Ok mate, your processor has FSB speed of 533 only; thats why DDR 400 (which you have) run at frequency of 333.

So (finally), you can/should now keep current 512 MB DDR 400 module and get another 1 GB *DDR 400* module (as required by you).

BTW if you are to install it on your own then make sure you blow out dirt from the slot (apart from taken other precautions mentioned in the manual).


----------



## Cool Buddy (Jun 7, 2008)

yogeshm.007 said:


> ...you'll have to try very hard to get DDR 333 on suitable price point... What does your usage consist of? Having a look at your PC configuration, i'll suggest to part ways with current module and get a new DDR 400 1GB module or may be 2x512 DDR 400 modules (dual channel conf.)

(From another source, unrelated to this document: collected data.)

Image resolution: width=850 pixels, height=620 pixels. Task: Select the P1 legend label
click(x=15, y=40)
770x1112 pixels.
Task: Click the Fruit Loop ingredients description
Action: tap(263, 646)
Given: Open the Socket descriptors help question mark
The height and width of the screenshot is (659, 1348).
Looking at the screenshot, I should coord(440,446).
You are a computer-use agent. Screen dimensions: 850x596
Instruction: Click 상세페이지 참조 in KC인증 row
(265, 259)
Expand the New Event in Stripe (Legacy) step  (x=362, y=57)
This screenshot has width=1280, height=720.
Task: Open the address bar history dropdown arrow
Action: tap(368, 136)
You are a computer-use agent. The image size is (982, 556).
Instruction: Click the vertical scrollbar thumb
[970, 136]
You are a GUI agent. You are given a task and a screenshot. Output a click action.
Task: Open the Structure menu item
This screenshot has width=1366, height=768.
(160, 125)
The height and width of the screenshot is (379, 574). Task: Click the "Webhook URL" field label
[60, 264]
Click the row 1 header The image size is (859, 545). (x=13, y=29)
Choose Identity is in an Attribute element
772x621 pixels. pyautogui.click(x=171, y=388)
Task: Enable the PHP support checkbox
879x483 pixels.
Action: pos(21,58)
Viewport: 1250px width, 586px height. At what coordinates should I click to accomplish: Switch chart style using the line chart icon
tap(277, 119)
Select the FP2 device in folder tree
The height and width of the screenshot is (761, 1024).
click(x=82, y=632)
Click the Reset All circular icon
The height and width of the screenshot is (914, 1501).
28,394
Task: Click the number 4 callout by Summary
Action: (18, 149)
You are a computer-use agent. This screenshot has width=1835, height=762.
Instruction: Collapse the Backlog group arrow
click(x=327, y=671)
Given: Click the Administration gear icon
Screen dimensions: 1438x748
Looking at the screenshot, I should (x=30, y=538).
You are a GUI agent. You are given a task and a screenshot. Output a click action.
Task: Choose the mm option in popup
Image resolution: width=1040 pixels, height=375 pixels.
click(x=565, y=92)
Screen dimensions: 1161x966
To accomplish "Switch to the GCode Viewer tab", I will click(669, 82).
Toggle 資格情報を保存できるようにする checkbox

DDR RAM in dual channel*gigasmilies.googlepages.com/13.gif

You got that wrong. only DDR2 modules work in dual channel.


----------



## yogeshm.007 (Jun 7, 2008)

Cool Buddy said:


> DDR RAM in dual channel*gigasmilies.googlepages.com/13.gif
> 
> You got that wrong. only DDR2 modules work in dual channel.


Sorry, but you need to check your source. My board (865GBF) surely supports dual channel configuration and it can only have DDR ram modules.

Edit: Please refer to *en.wikipedia.org/wiki/Dual-channel_architecture


----------



## Ashok Verma (Jun 7, 2008)

yogeshm.007 said:


> Ok mate, your processor has FSB speed of 533 only; thats why DDR 400 (which you have) run at frequency of 333.



Thanks, a lot buddy.......!!!!
i've one more question..... just for my knowledge......
what does *it* mean......???
how FSB related to RAM frequency.?
hope you'll explain this ?


----------



## Ashok Verma (Jun 8, 2008)

anyone knows the reason of the above said thing....????
reply


----------



## dheeraj_kumar (Jun 8, 2008)

Good question. Here...

*www.hardwaregeeks.com/board/showthread.php?t=24251

*www.google.com/search?client=opera...ency&sourceid=opera&num=100&ie=utf-8&oe=utf-8


----------



## Pathik (Jun 8, 2008)

Bus speed = FSB/4
Ram freq = Bus speed * 2
Cpu clock = Bus speed * multiplier
Go figure.


----------